The quickest path to success for Hedden and Lewis will be to reverse a trend of top athletes attending other area schools.
To gain entrance at St. Francis, a student should strive to score within the 40th percentile of the high school placement test, a measurement used by many private high schools to determine one's capability of succeeding academically. St. Francis also considers one's grades and any letters of recommendation. Legacies of the school, as well as brothers of current students, are given preferential treatment. No such favors are provided to exceptional athletes with subpar academic scores.
"I have never seen that happen here," director of admissions Rick Michalak said.
St. John's principal Brad Bonham declined to discuss whether his school lowers its admission standards to bring in quality athletes. Bonham also declined to reveal specifics of the school's distribution of minority scholarships.
St. John's Web site shows it offers a minority scholarship program, but it does not list the number of recipients, and, unlike other scholarships listed, the size of the scholarship is not given.
Of St. Francis' 630 students, minorities make up 17 percent, the most at the school since 19 percent in 1990.
Compounding St. Francis' struggles to attract premier talent is its steep tuition -- $9,800 for next year -- its modest athletic facilities compared to other traditional powers in the city, and its relatively small amount of money per scholarship distributed. The highest scholarship, for $2,500, is reserved for those who score in the 98th or 99th percentile of the placement test. The next biggest scholarship is for $1,000. No student is offered a full-ride, not even 2011 valedictorian Keon Pearson, a minority who is on a full-ride at Harvard University. Two scholarships are awarded to minority students, each for $1,000. Roughly 16 percent of the student population is on scholarship, and two-thirds are given some form of financial assistance, Olszewski said.

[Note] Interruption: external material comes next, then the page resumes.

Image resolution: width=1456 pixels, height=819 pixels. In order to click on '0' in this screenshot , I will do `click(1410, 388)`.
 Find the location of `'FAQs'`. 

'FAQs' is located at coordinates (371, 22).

"I've had all kinds of people ask me what kind of athletic scholarships do you give? 'My son's getting this athletic scholarship from this school or this school,' " Olszewski said. "No school is supposed to give athletic scholarships."
Janke said the school's Academic Center, a $1.4 million facility currently under construction, will have no bearing on the school's admission standards.

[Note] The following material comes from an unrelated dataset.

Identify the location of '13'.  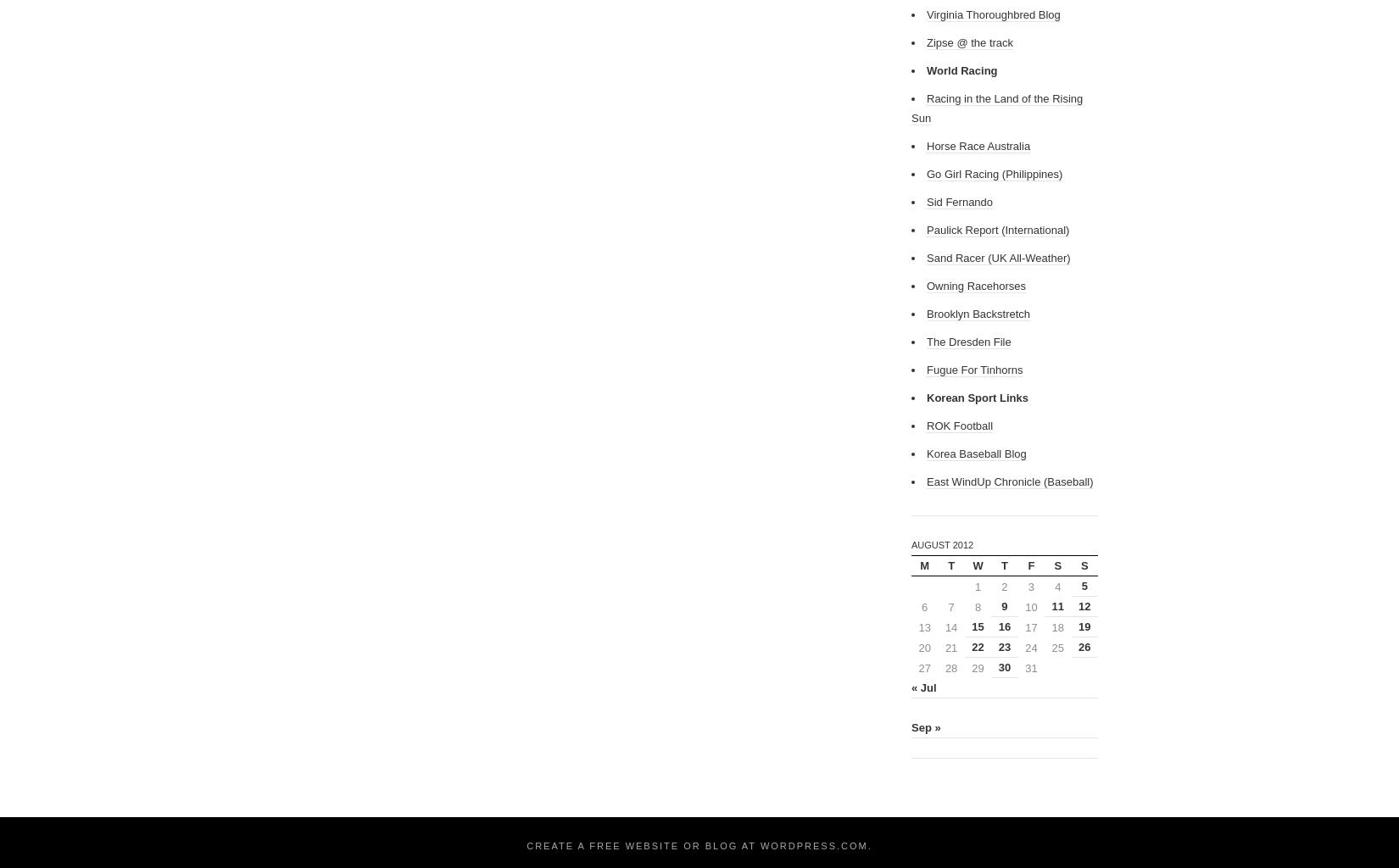
(918, 626).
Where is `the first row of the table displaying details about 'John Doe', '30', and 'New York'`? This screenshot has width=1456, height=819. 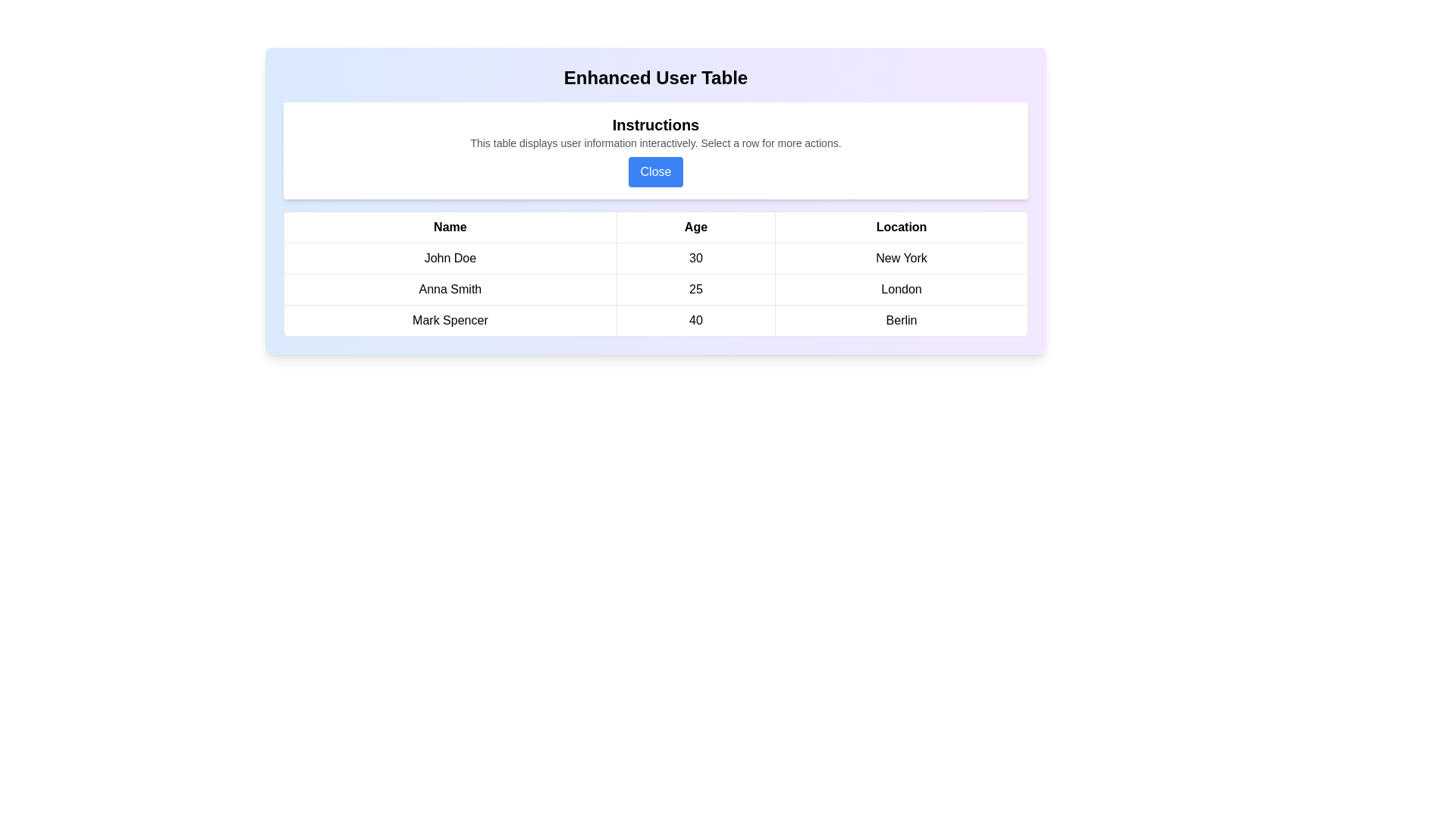 the first row of the table displaying details about 'John Doe', '30', and 'New York' is located at coordinates (655, 257).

Olszewski said building a state-of-the-art football stadium comparable to those at St. John's, Central Catholic, and Whitmer would be "financially irresponsible" because the Knights can play their games less than a mile away at University of Toledo.
Like St. John's, St. Francis offers only a college prep diploma and not a general diploma. Central Catholic offers both.
The backslide of the football and basketball programs has yet to adversely affect overall enrollment numbers. A 185-person freshman class is the second largest in the last nine years, Michalak said. Still, the school is 70 students shy of reaching its goal of 700, and Michalak believes success in marquee sports could bring the exposure needed to make that happen.
In 2001, an astronomical 247 eighth-graders showed up for the placement test days after the Knights captured the Division II state football crown. That's about 40 more students who took the test from the previous year.
"We don't count on it, but having good athletic teams attracts not only good athletes but kids that want to be a part of winning athletic programs as a spectator," Michalak said. "It's their school too."
There's reason for optimism. The freshman class went 8-2 in football and 16-3 in basketball, winning a TRAC title with a 12-2 mark. Olszewski said he received about 30 applications a piece for his football and basketball coaching positions before zeroing in on Hedden and Lewis, whom he refers to as "zealots" because of their passion.
Among his thoughts published in the letter, Olszewski wrote "we must win more than we lose." So, is a 6-4 football record the new standard?
"This whole thing forced us to think about what we want from our athletics," he said. "A 6-4 season might be OK in a given year, but sometimes we have to win it all. I'd love state championships. I'd love everybody to be striving for that.
"I hope we're going to return to those championship days."